Some days one tends to feels more tired than on others, and a quick energy boost from a cup of coffee or a chocolate bar does not sustain you for long. Before reaching for the multivitamins or Vitamin B tablets, rather lets form an understanding of the source of energy in the human body and how to naturally boost dwindling energy levels.
Where does our energy come from?
Drilling down into the body until you reach the simplest structure, the individual cell, you will also find the source of energy in the body. Cells are the basic building blocks of the organs of the body. The individual cell is surrounded by a cell membrane and amongst the various components of the cell is the mitochondria, which can be compared to a tiny battery that is powering the cell. This tiny cellular component produce a molecule called adenosine triphosphate (ATP), which stores and delivers energy to cells. As you grow older, the body has fewer mitochondria and feeling tired stems from the mitochondria not producing sufficient amounts of ATP to keep the body energized.
How to replenish dwindling energy levels:
A four pronged approach – diet, fluids, exercise and sleep – is the most effective way to ensure sustainable energy levels, says Dr. Anthony Komaroff, Professor of Medicine at Harvard Medical School.
Diet – Fatty acids and protein from lean meats (such as chicken and turkey), fatty fish (such as salmon, tuna, sardines and mackerel) and nuts will boost your ATP levels.
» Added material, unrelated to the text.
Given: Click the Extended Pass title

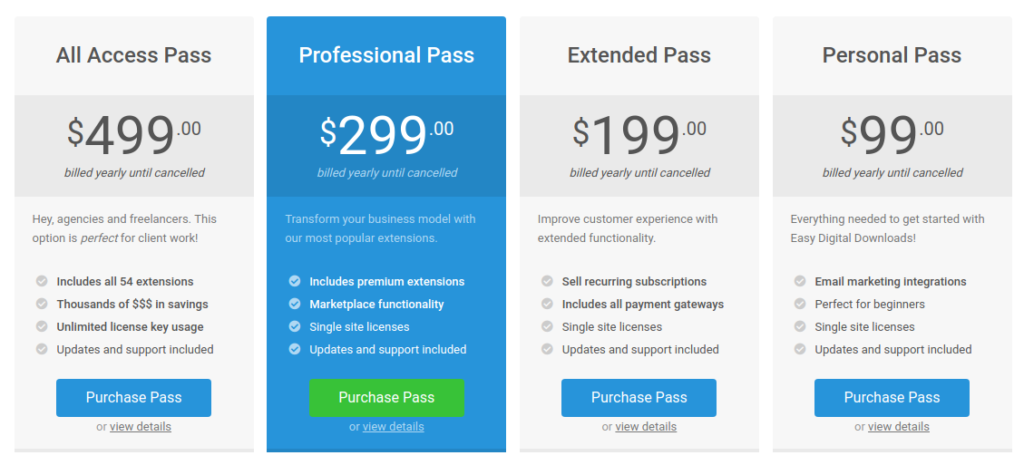Looking at the screenshot, I should (639, 55).

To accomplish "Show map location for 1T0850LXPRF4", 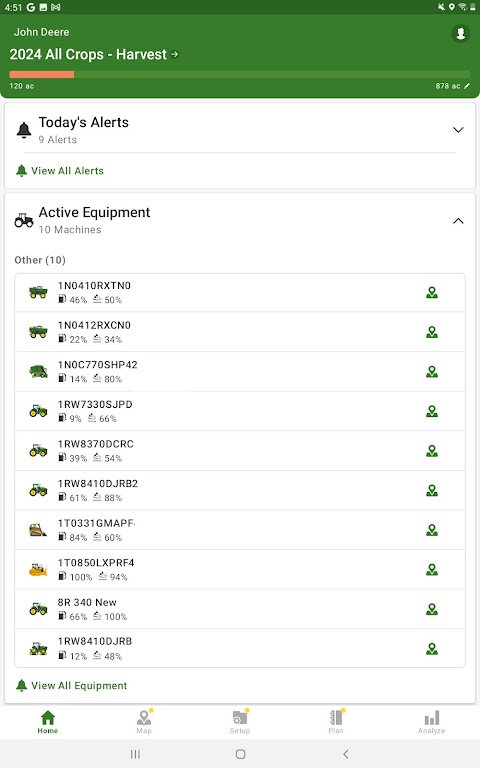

Dr. Komaroff warns that while eating large amounts of food will boost ATP levels, it will have other detrimental effects, such as weight gain, in which case the body has to work harder in order to move. Rather eat small meals and snacks every few hours than three large meals a day for sustainable levels of energy, as large meals cause insulin levels to spike, which then drops blood sugar levels rapidly, leading to feelings of fatigue. In addition, the brain has few energy reserves and functions better with a steady supply of nutrients.
Fluids – Feelings of fatigue is one of the first signs that your body is short on fluids. Fluids not only come from water and beverages, but also from liquid-heavy fruits and vegetables, for example cucumbers, squash, strawberries, citrus fruit and melons. The recommended daily intake of fluids is 3,7 liters for men and 2,7 liters for women.
Exercise – By raising energy-promoting neurotransmitters in the brain (serotonin, dopamine, norepinephrine), exercise can boost energy levels in the body. Stronger muscles are more efficient and need less energy, thereby conserving ATP.
Sleep – ATP levels surge during the first few hours of sleep, especially in the regions in the brain that has been active while awake. Healthy sleep helps to increase ATP levels.
Sources:
Tired? 4 simple ways to boost energy. Published online 7 September 2018. Harvard Medical School. (www.health.harvard.edu)
Cell Physiology. Section 2, Medical Physiology – a systems approach. (Physiology Handbook.) Hershel Raff, Michael Levitzky, et al.